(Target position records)
-=-=-=-=-

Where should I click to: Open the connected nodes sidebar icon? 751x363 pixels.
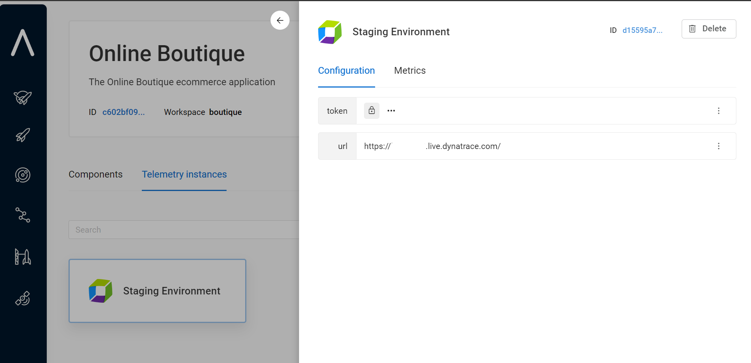(x=23, y=215)
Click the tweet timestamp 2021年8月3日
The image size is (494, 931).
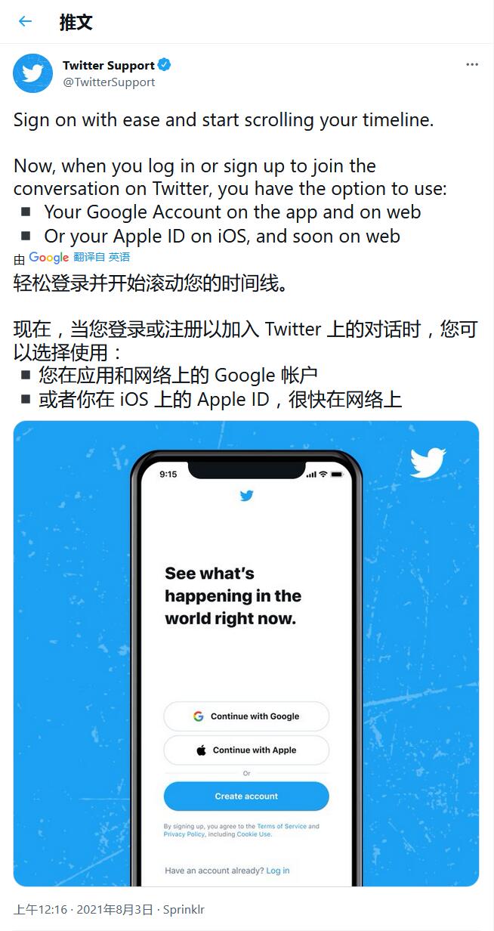tap(115, 909)
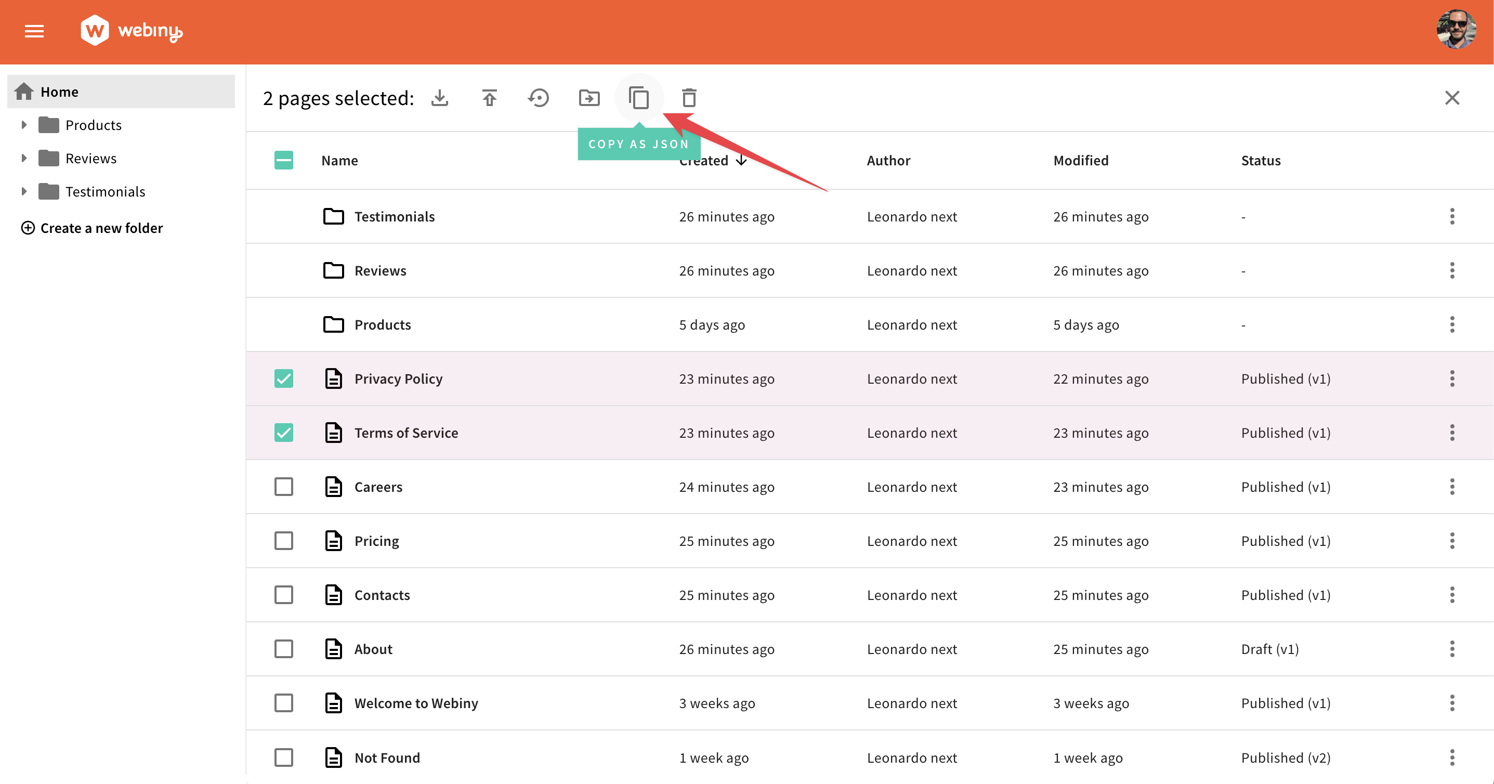Uncheck the Privacy Policy checkbox
Screen dimensions: 1494x784
[x=284, y=379]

-=-=-=-=-

Put the rows above into a JSON list of strings, one string per line, skipping blank lines and leaving out the pictures.

• RESPONSE TO THIS TASK
[
  "Where should I click to: Open the connected nodes sidebar icon? 751x363 pixels.",
  "(x=23, y=215)",
  "Click the tweet timestamp 2021年8月3日",
  "The image size is (494, 931).",
  "tap(115, 909)",
  "Uncheck the Privacy Policy checkbox",
  "Screen dimensions: 1494x784",
  "[x=284, y=379]"
]